Predictive Typer Project

Leif Ulstrup
December 12, 2014

Learn about natural language processing (NLP) modeling techniques
Develop functions (e.g., split files, cleanup, ngrams discovery, etc.) to build a processing pipeline for “messy” text corpus data to be used in predictive application
Develop a predictive typing model using provided text corpus (sources included twitter, news, and blogs, ~600MB of text)
Apply techniques from the JHU DS classes to assess model accuracy
Deploy fast, efficient, and accurate web application using the Shiny platform

Benefits:

Faster typing on mobile devices
Potential use to detect typos on web based search (including data entry validation for free text entry fields)

Pitch:

After studying fundamental NLP techniques for predictive typing, I chose to model the corpus using the following elements:

n-grams up to length 6 words
back-off model techniques using (input text - N words) to find a match
results are ordered by frequency of occurence in source corpus
partial word prediction using starting letters based on 1-gram frequency
test result:
- 10% or lower prediction accuracy on general text input with correct word appearing in top 10 predicted words
- highest probability predictions are far more likely and are a small subset of all predictions for each input starting word or phrase
- it could be a useful utility for text messaging applications where phrases are often simple and type-ahead of common words is valuable (i.e., high accuracy on common phrases) versus high accuracy on all possible combinations of text phrases

More work and experimentation is needed on ways to improve prediction accuracy (see last slide)
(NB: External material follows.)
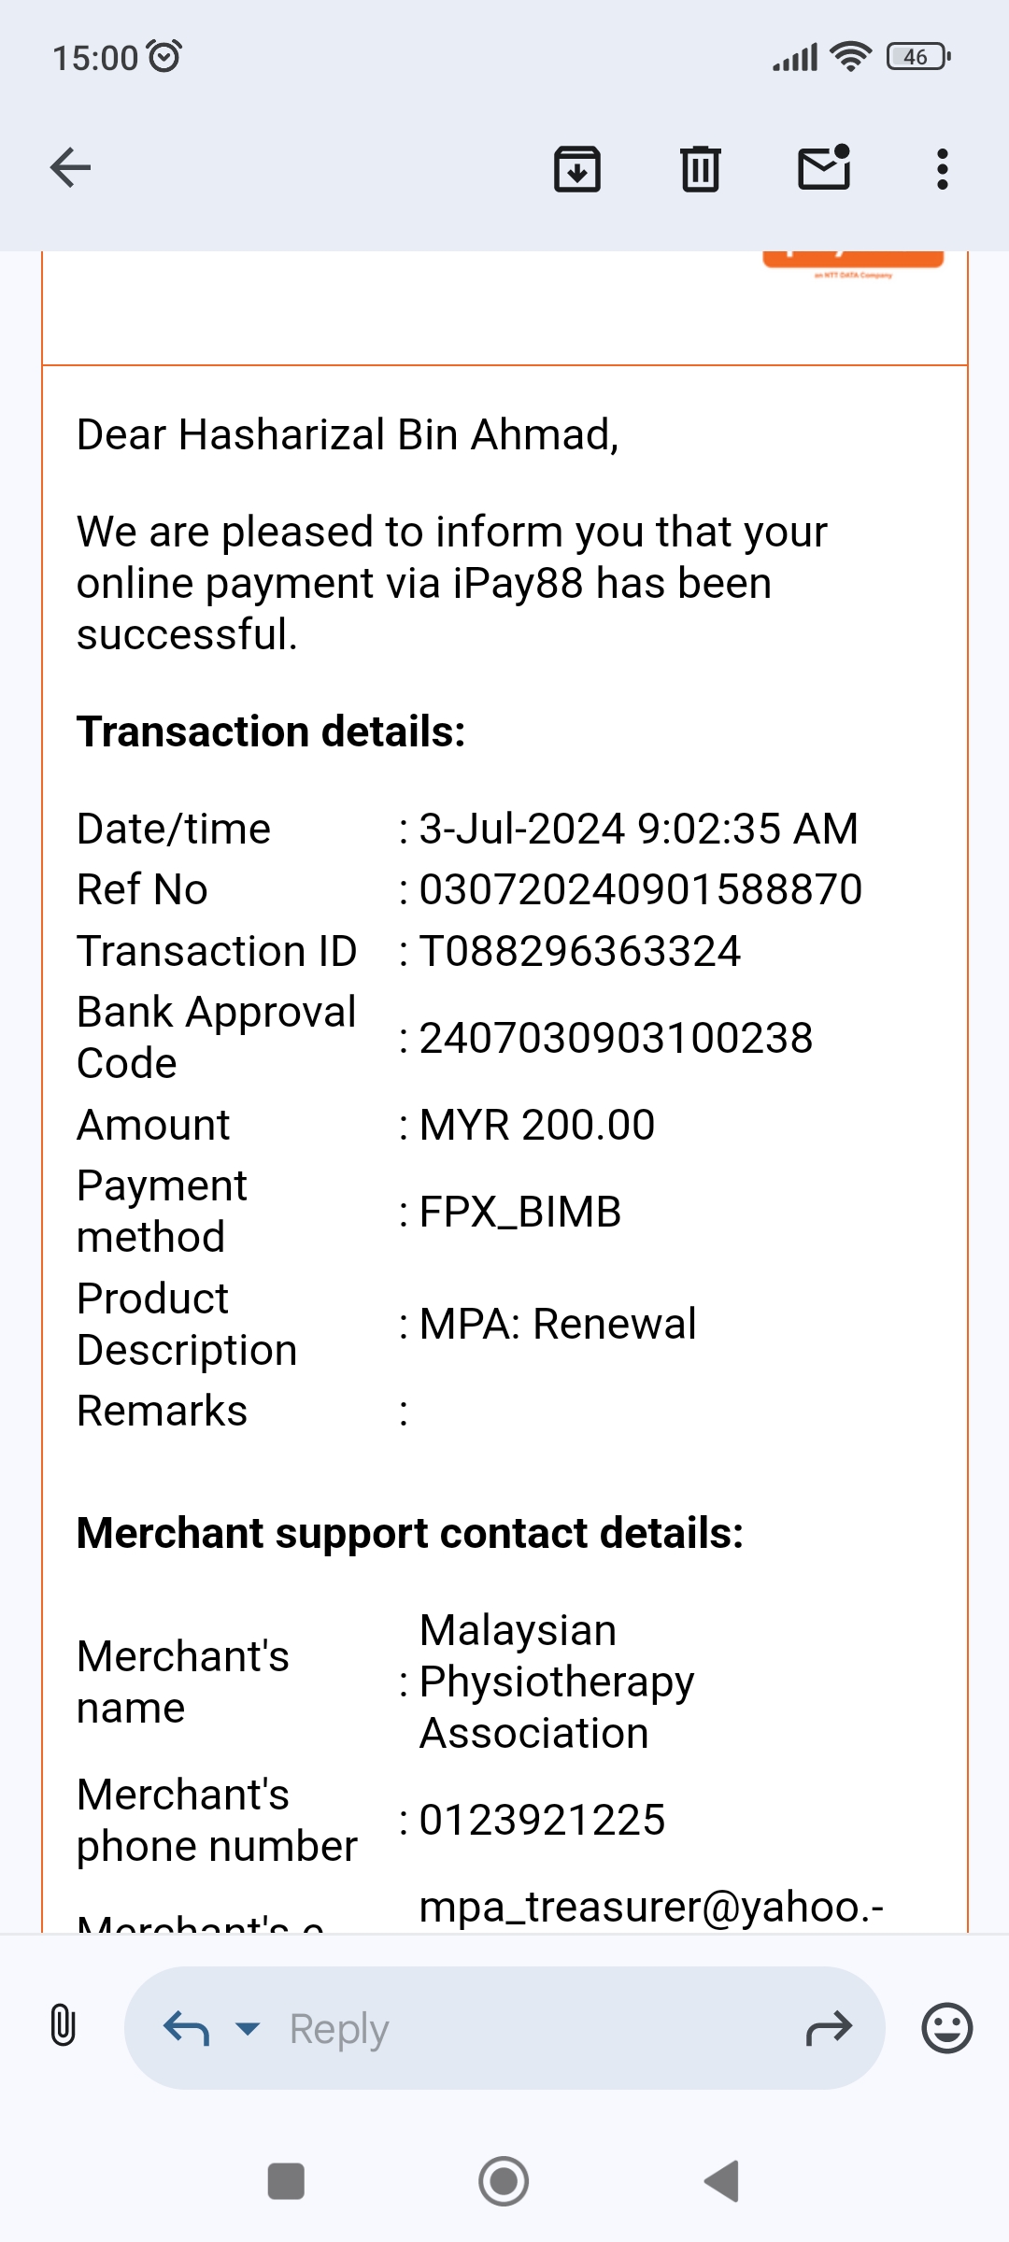
Task: Tap the alarm icon in status bar
Action: pyautogui.click(x=165, y=57)
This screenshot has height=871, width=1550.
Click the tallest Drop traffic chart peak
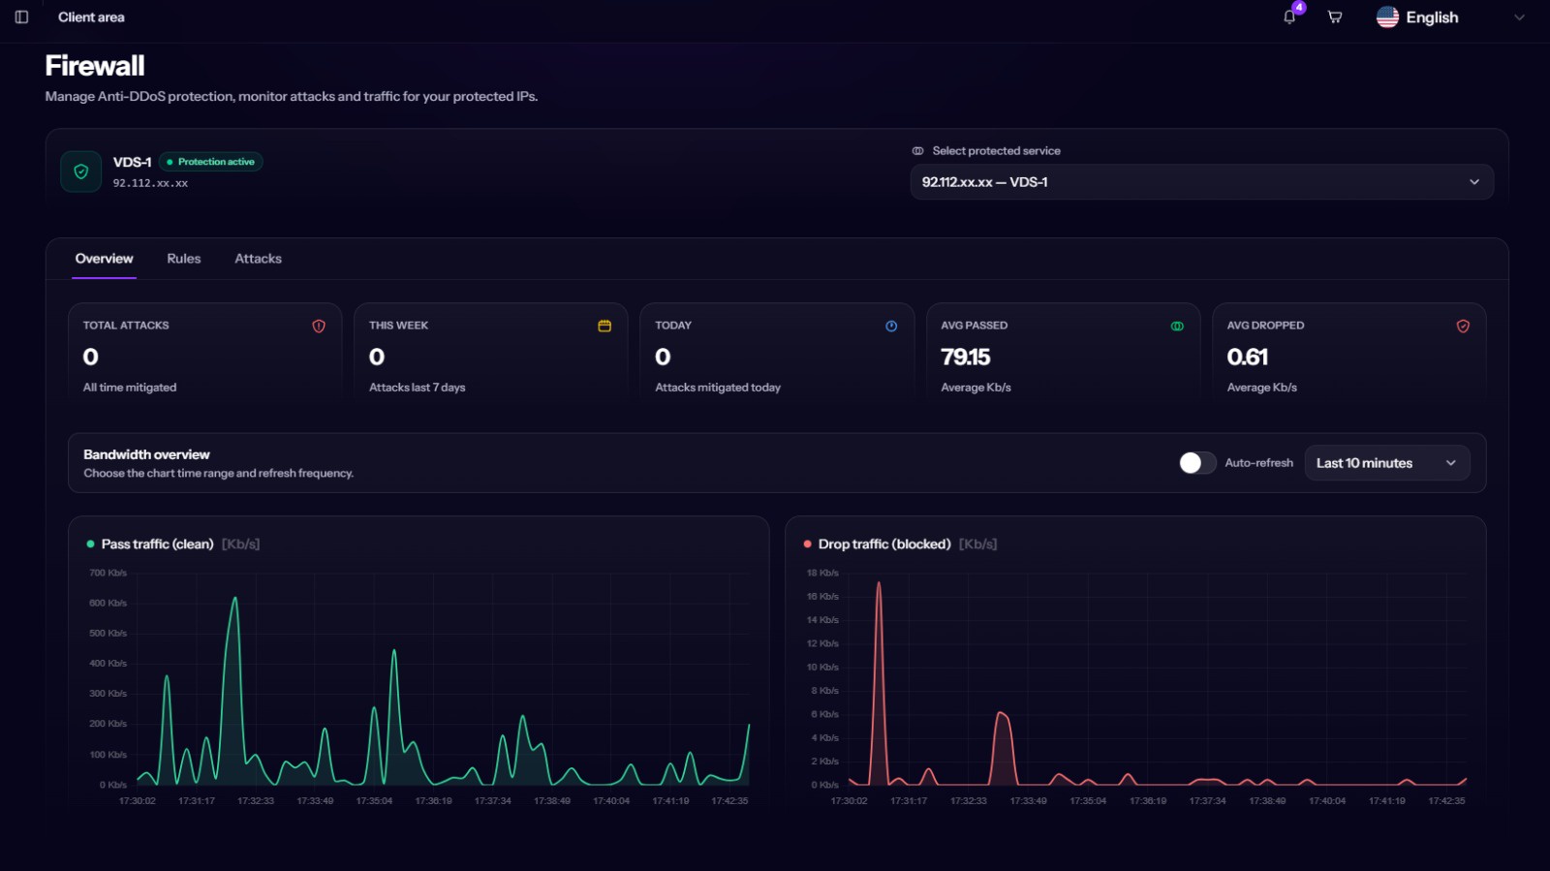(879, 584)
A simple demonstration application has been developed using the Shiny platform and the R programming language. The application can be found here https://lulstrup.shinyapps.io/Predictive-Typer-DSCapstone-Project/.

Application architecture choices:
- uses R library(data.table) for fast query capability on searches
- reads an n-gram data (~35MB file sample of most frequent n-grams of ~4GB from Capstone Project sources) into a data.table at start (5-10s before searching can begin) but is very fast to query once loaded
- imported n-gram file can be changed for smaller or larger corpus (the free Shiny cloud platform max is a 100MB set of files including R code)
- protoPredict2() and predictWordFromLetters() R functions perform the recursive search for matches using a backoff function to lop off starting words until a match is found

Instructions
1. launch app (wait 5-7s on initial load to read n-gram database)
2. begin to enter words, partial words, phrases
3. note both predicted next word, word from partial, and the list of potential phrases (ordered by frequency and alphabetical for matches)
4. (optional) adjust the length of the phrase list using the selector

Next steps and future upgrades to work on:

use a pre-loaded and comprehensive cloud based DB like MongoDB (e.g. MongoLabs) as the source of the n-gram datastore and query via API to reduce data load time and speed access
add an autocomplete drop down menu picker for next word/phrase (JQuery autocomplete)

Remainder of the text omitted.